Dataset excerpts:
· · · · · · ·

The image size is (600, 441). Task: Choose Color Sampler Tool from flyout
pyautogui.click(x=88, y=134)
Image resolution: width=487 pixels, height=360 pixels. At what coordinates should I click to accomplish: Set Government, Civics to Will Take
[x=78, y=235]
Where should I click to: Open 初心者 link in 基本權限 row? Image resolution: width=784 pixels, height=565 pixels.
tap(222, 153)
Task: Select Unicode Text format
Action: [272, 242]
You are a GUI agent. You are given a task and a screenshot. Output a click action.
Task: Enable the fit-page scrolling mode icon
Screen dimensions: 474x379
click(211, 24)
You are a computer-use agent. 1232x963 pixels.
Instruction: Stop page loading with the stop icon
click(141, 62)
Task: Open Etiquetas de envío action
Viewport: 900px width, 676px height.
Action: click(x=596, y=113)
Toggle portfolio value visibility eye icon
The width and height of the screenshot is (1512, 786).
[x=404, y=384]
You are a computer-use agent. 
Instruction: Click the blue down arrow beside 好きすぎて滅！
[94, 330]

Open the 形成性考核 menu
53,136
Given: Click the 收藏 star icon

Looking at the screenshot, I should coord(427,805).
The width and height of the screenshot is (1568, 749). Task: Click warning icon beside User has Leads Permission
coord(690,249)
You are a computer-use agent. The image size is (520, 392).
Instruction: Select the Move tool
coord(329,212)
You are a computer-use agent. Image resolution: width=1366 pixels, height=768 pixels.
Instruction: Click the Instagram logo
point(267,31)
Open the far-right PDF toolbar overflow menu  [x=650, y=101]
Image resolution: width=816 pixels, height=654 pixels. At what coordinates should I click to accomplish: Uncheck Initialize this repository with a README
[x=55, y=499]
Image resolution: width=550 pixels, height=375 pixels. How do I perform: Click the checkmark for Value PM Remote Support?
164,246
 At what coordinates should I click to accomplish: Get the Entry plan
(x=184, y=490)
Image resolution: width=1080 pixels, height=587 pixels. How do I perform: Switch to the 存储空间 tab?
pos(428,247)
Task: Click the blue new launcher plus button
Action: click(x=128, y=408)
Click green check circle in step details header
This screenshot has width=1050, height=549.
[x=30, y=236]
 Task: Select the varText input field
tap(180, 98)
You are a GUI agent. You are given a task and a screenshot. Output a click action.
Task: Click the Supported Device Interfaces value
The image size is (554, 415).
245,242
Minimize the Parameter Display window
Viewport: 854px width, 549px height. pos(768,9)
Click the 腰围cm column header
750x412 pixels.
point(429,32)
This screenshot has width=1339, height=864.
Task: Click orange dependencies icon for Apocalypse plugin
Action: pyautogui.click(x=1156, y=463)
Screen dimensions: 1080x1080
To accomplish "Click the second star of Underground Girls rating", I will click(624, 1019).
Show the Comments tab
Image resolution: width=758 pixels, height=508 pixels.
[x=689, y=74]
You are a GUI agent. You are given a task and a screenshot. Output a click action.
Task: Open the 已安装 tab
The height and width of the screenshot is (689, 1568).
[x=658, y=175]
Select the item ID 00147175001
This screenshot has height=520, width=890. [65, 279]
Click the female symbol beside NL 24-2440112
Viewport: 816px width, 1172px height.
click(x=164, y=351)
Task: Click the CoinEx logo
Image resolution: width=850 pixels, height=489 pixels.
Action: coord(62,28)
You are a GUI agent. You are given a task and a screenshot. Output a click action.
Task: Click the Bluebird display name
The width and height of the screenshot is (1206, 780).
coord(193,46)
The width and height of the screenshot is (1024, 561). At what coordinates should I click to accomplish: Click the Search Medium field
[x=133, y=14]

· · · · · · ·

A verbatim copy of every record is what you should return.

→ Task output
The image size is (600, 441). Task: Choose Color Sampler Tool from flyout
pyautogui.click(x=88, y=134)
Image resolution: width=487 pixels, height=360 pixels. At what coordinates should I click to accomplish: Set Government, Civics to Will Take
[x=78, y=235]
Where should I click to: Open 初心者 link in 基本權限 row? Image resolution: width=784 pixels, height=565 pixels.
tap(222, 153)
Task: Select Unicode Text format
Action: [272, 242]
You are a GUI agent. You are given a task and a screenshot. Output a click action.
Task: Enable the fit-page scrolling mode icon
Screen dimensions: 474x379
click(211, 24)
You are a computer-use agent. 1232x963 pixels.
Instruction: Stop page loading with the stop icon
click(141, 62)
Task: Open Etiquetas de envío action
Viewport: 900px width, 676px height.
Action: click(x=596, y=113)
Toggle portfolio value visibility eye icon
The width and height of the screenshot is (1512, 786).
[x=404, y=384]
You are a computer-use agent. 
Instruction: Click the blue down arrow beside 好きすぎて滅！
[94, 330]

Open the 形成性考核 menu
53,136
Given: Click the 收藏 star icon

Looking at the screenshot, I should coord(427,805).
The width and height of the screenshot is (1568, 749). Task: Click warning icon beside User has Leads Permission
coord(690,249)
You are a computer-use agent. The image size is (520, 392).
Instruction: Select the Move tool
coord(329,212)
You are a computer-use agent. Image resolution: width=1366 pixels, height=768 pixels.
Instruction: Click the Instagram logo
point(267,31)
Open the far-right PDF toolbar overflow menu  [x=650, y=101]
Image resolution: width=816 pixels, height=654 pixels. At what coordinates should I click to accomplish: Uncheck Initialize this repository with a README
[x=55, y=499]
Image resolution: width=550 pixels, height=375 pixels. How do I perform: Click the checkmark for Value PM Remote Support?
164,246
 At what coordinates should I click to accomplish: Get the Entry plan
(x=184, y=490)
Image resolution: width=1080 pixels, height=587 pixels. How do I perform: Switch to the 存储空间 tab?
pos(428,247)
Task: Click the blue new launcher plus button
Action: click(x=128, y=408)
Click green check circle in step details header
This screenshot has width=1050, height=549.
[x=30, y=236]
 Task: Select the varText input field
tap(180, 98)
You are a GUI agent. You are given a task and a screenshot. Output a click action.
Task: Click the Supported Device Interfaces value
The image size is (554, 415).
245,242
Minimize the Parameter Display window
Viewport: 854px width, 549px height. pos(768,9)
Click the 腰围cm column header
750x412 pixels.
point(429,32)
This screenshot has width=1339, height=864.
Task: Click orange dependencies icon for Apocalypse plugin
Action: pyautogui.click(x=1156, y=463)
Screen dimensions: 1080x1080
To accomplish "Click the second star of Underground Girls rating", I will click(624, 1019).
Show the Comments tab
Image resolution: width=758 pixels, height=508 pixels.
[x=689, y=74]
You are a GUI agent. You are given a task and a screenshot. Output a click action.
Task: Open the 已安装 tab
The height and width of the screenshot is (689, 1568).
[x=658, y=175]
Select the item ID 00147175001
This screenshot has height=520, width=890. [65, 279]
Click the female symbol beside NL 24-2440112
Viewport: 816px width, 1172px height.
click(x=164, y=351)
Task: Click the CoinEx logo
Image resolution: width=850 pixels, height=489 pixels.
Action: coord(62,28)
You are a GUI agent. You are given a task and a screenshot. Output a click action.
Task: Click the Bluebird display name
The width and height of the screenshot is (1206, 780).
coord(193,46)
The width and height of the screenshot is (1024, 561). At what coordinates should I click to accomplish: Click the Search Medium field
[x=133, y=14]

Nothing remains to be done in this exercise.